Why I Have a Slouching Cheek

My slouching cheek currently acts as an alias so that the barbers can’t find me. They’re looking for some guy that sort of fits my description, but who has longer hair and normal cheeks. So my newly slouching cheek is a disguise; an antibarber, if you will.

Don’t be alarmed. I won’t let it slouch onto your shoulder. My cheek may look lazy and unthinking, but it obeys my every wish and would never make a friend of mine uncomfortable. It knows that most people don’t like to have an unexpected cheek attack, even less than they want to have wadded up tinfoil stuffed into their socks.

(We’ll just forget about Alkino and his odd tinfoil sock obsession.)

Now, I’m telling you this because you seem trustworthy. If you were to turn around and rat me out to the barbers, they could almost certainly find me; after all, how many people are walking around in public with slouching cheeks? So I’m putting my hair, my sheep’s hair, my nose hair, and my foot hair all in your hands. You have the power to end their lives, or the ability to do the right thing and let us live together in peace, happiness, and tranquility for all of eternity.
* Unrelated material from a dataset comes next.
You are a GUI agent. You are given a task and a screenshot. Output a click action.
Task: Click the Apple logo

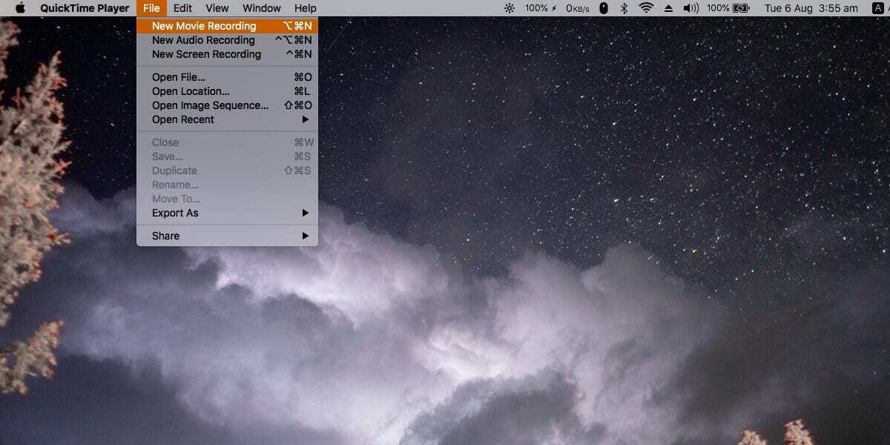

Maybe I should start coming up with backup disguises and pseudonyms just in case you do turn out to be an informant for the barbershop industry. Maybe I could hunt down and kill a giant ocean sunfish and then wear the sunfish’s corpse as my new disguise. All the barbers would be like, “where’s that guy with the slouching cheek? What’s that? Oh, just some normal guy. What’s that over there? Oh, just a big ocean sunfish walking to the post office. What’s behind that lamp post? Oh, just a pulsating parka of peanut butter, that’s not suspicious at all.”

It’s a brilliant plan. I could get by with my slouching cheek, or with my sunfish disguise. But I’ll be sure not to tell you about the sunfish idea, because you seem to be the kind of person who reveals all my secrets to the barbers. Shame on you!